Publicado por João Mendes
Foi no final do mês de Março, há 15 anos atrás, que uma aliança liderada pelos Estados Unidos invadiu o Iraque, um estado soberano. Os dois grandes argumentos usados para justificar a ofensiva perante a opinião pública foram a existência de armas de destruição maciça e a colaboração do regime iraquiano com a Al-Qaeda. Bush, Blair, Aznar e o seu mordomo asseguravam-nos que as provas eram irrefutáveis. Mas tudo não passou de um grande barrete.

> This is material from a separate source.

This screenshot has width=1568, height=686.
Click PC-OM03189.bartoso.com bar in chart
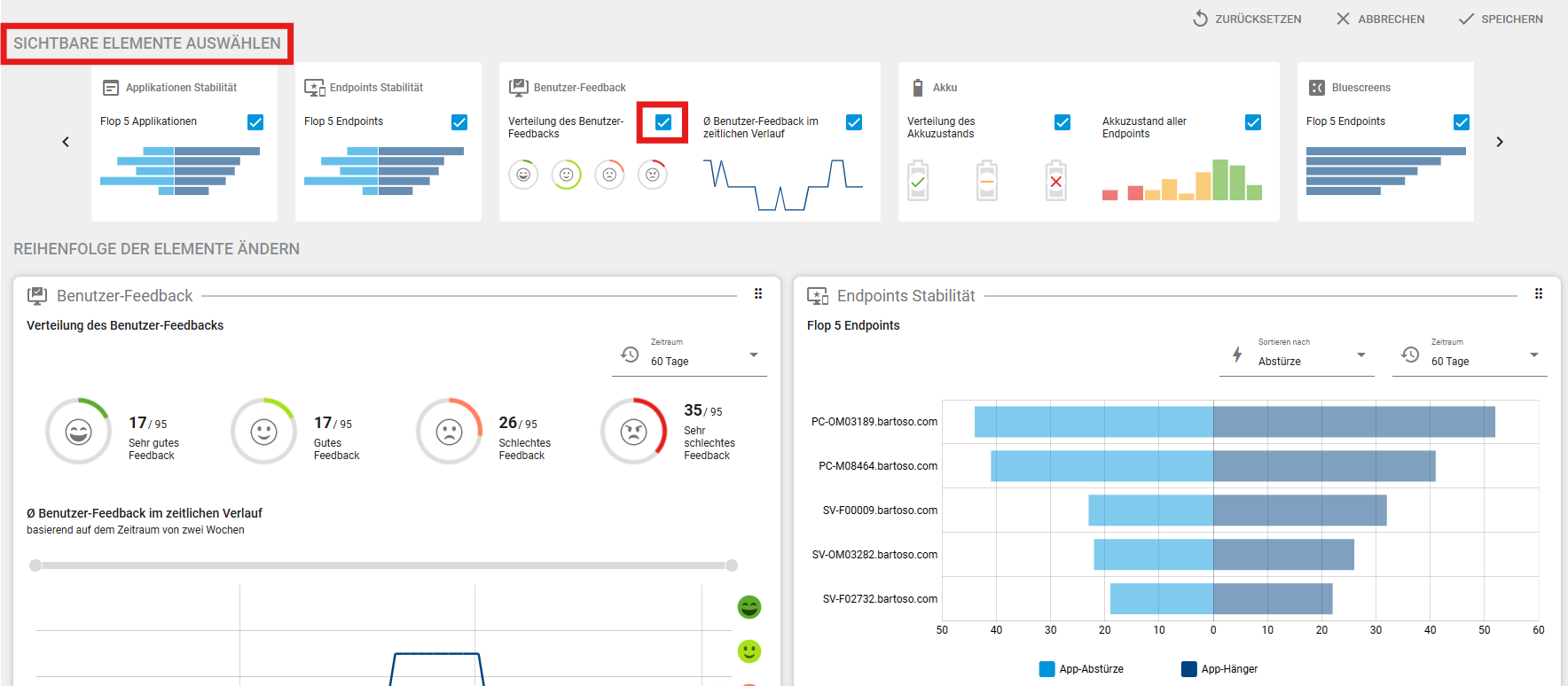coord(1233,422)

O que se passou com o Iraque não foi caso isolado. Aconteceu com inúmeros países, sob a forma de invasões alicerçadas em pretextos falsos, golpes de estado patrocinados ou false flag attacks. Morreram centenas de milhares de vítimas inocentes, destruíram-se cidades e sociedades, abriu-se o caminho à ascensão novos déspotas e os suspeitos do costume lucraram a reconstruir, a garantir a “segurança” e a explorar recursos naturais.
A invasão do Iraque, porém, parece que foi ontem. E ainda hoje assistimos ao pagamento de uma elevada factura, que inclui um país arrasado, onde os atentados terroristas se tornaram rotineiros, uma vizinhança regional mais instável do que nunca, da Síria ao Iémen, e uma panóplia de organizações terroristas e grupos de lunáticos armados, com o autoproclamado Estado Islâmico à cabeça. Agradeçamos, pois, ao alto quadro da Goldman Sachs, José Manuel Durão Barroso, outrora empedernido maoísta, hoje lobista credenciado pela Butler School of Asslicking, a honra de nos ter arrastado para este belo e inesquecível episódio de empreendedorismo e exportação do modelo democrático ocidental. Correu tão bem que seria imperdoável termos ficado de fora.

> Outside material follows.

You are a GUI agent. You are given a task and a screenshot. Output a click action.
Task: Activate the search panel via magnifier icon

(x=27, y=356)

Porém, nem só de invasores ocidentais se faz a história contemporânea da violação da soberania alheia. Que o digam a Geórgia ou a Ucrânia. Claro que, convenhamos, no mundo ocidental ainda existem eleições livres, apesar das Cambridge Analyticas desta vida, ao contrário daquela encenação mal-amanhada que teve lugar há uns dias na Federação Russa. Mas estes e outros abusos, sejam eles invasões, fraudes eleitorais, execuções sumárias ou o saque do povo russo pelos oligarcas da corte de Putin, nunca pareceram incomodar muito o Ocidente.
Esse Ocidente, que impõe embargos à Coreia do Norte ou a Cuba, nunca demonstrou a mesma determinação ou músculo quando ditador colabora. E o regime russo, tal como o chinês ou o saudita, tem sido uma fonte inesgotável de investimento e lucro para as grandes petrolíferas, bancos, fundos de capital e gigantes da distribuição ocidentais, apenas para citar alguns exemplos. Também podíamos falar sobre a vida faustosa da qual esta e outras oligarquias desfrutam nas grandes capitais europeias e cidades americanas, errando entre lojas de alta costura e os camarotes presidenciais dos seus clubes de futebol? Podíamos, mas não éramos tão hipócritas.

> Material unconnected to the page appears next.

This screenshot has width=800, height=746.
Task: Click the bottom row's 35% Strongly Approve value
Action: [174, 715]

Agora, querem alguns convencer-nos que expulsar diplomatas aleatoriamente é uma grande demonstração de bravura. Depois de anos a conviver com esta e com outras ditaduras, para onde exportamos os nossos produtos e a quem vendemos as nossas empresas, de repente é preciso expulsar um diplomata ao calhas, para fazer o frete à senhora May, porque ai e tal os outros também fizeram. Bonito bonito era cortarmos relações com tudo o que fosse regime opressor, e pelo caminho aproveitar para deixar de oprimir também. Claro que tudo isto daria muito trabalho, em particular para os muitos partidos e políticos europeus e americanos que directa ou indirectamente têm as suas campanhas financiadas com o dinheiro sujo que os regimes autoritários e totalitários fazem circular pelos nossos fundos de investimento e paraísos fiscais.
E, se não for pedir muito, já que somos aliados e coisa e tal, que tal apresentar as tais provas irrefutáveis de que foi mesmo Putin quem ordenou a morte de Skripal? É que se vamos comprar escaramuças diplomáticas e depois as armas de destruição maciça não aparecem, é capaz de a coisa não correr muito bem. Ou então perdemos de vez a cabeça, arranjamos um bom par de tomates e dizemos NÃO de uma vez por todas a todos os regimes violentos que não partilham dos mesmos principios que afirmamos defender. E se houver uma alma caridosa que diga ao palerma do Trump que felicitar Putin por mais uma vitória em mais uma eleição fraudulenta não ajuda à causa, a malta agradece.